Bash & systemd Reliability — truncate races, jq quoting, Restart=on-failure#145
Open
wowa1990 wants to merge 14 commits into
Open
Bash & systemd Reliability — truncate races, jq quoting, Restart=on-failure#145wowa1990 wants to merge 14 commits into
wowa1990 wants to merge 14 commits into
Conversation
The pattern `/usr/bin/cat <<< $(/usr/bin/jq … FILE) > FILE` showed up
55 times across 12 scripts in scripts/mupibox/. It writes back through
two indirections (subshell capture + here-string), the outer `> FILE`
redirect opens FILE before cat finishes, and any jq error or partial
output leaves FILE truncated to empty. Concrete failure mode: a single
jq glitch on save wipes mupiboxconfig.json, monitor.json, network.json
or data.json — the box is then unbootable until manual recovery.
Replace every occurrence with the same atomic-rename pattern:
_TMP="${TARGET}.tmp.$$"
/usr/bin/jq … > "${_TMP}" && mv "${_TMP}" "${TARGET}" || rm -f "${_TMP}"
Same-fs rename is atomic on ext4, jq's exit code now gates the swap,
and a half-written tempfile is unlinked on failure so /tmp doesn't
fill up with leftovers. For the scripts that updated multiple fields
in the same target file (setting_update.sh: 16 writes; mupi_start_led
.sh: 5 writes; get_network.sh: 9 writes), bundle the field updates
into one jq pipeline per target — fewer SD-card writes, single
truncate-race window per pass.
Files touched:
albumstop.sh, albumstop_activator.sh: monitor.json init + set
check_network.sh: network.json onlinestate (already touched in
Phase 2 for the offline filter, now atomic too)
data_clean.sh: TMP_DATA append + sed-truncate-race
get_monitor.sh: monitor.json On/Off transitions
get_network.sh: 9-field network.json bundle
m3u_generator.sh: data.json append for audiobook/music/other
mupi_start_led.sh: TMP_LEDFILE init + dim-mode toggles
repair_config.sh: SONOS_CONFIG hostname
setting_update.sh: SONOS_CONFIG (6→1) + SPOTIFYCONTROLLER_CONFIG (6→1)
set_deviceid.sh: also picks up HIGH-9 (string-test → -gt) and
HIGH-10 (sudo-redirect mismatch → /tmp staging + sudo install)
set_hostname.sh: SONOS_CONFIG hostname
While here:
HIGH-14 — `sudo echo "[]" FILE` (missing the `>` redirect, file
never created) is hit in albumstop.sh, check_network.sh,
get_network.sh, get_monitor.sh and albumstop_activator.sh.
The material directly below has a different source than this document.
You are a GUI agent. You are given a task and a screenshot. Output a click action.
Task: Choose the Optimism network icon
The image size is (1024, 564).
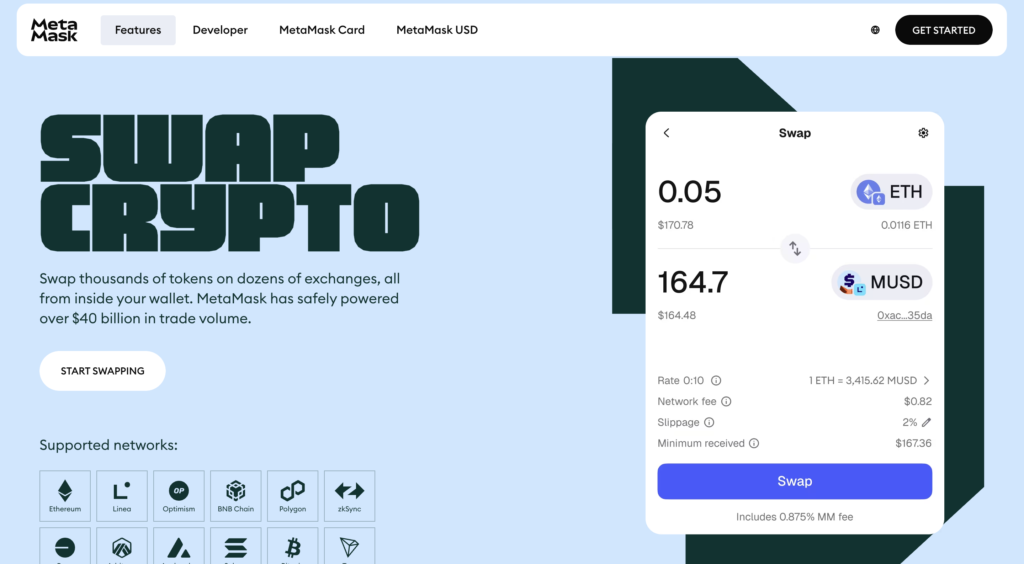tap(179, 496)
Replace with a plain `echo -n "{}" > FILE` (no sudo: every
target lives in /tmp or under /home/dietpi/.../config/, both
directly writable by the dietpi user the script runs as) and
seed as `{}` (object) since every consumer reads these files
via `.onlinestate` / `.monitor` / `.albumStop` etc. The earlier
`sudo tee` variant produced a root-owned seed that the
subsequent jq+mv (running as dietpi) silently failed to
replace, leaving the seed wrong forever. Tighten the existence-
guard in check_network.sh / get_network.sh to also rebuild on
empty-or-wrong-shape so existing boxes recover without manual
cleanup.
HIGH-16 — data_clean.sh `[[ ! -f \${j} ]]` matched the literal-
glob fallback when the iterated cover-dir was empty (then
`rm -R "${j}"` tried to rm a path containing a literal `*`).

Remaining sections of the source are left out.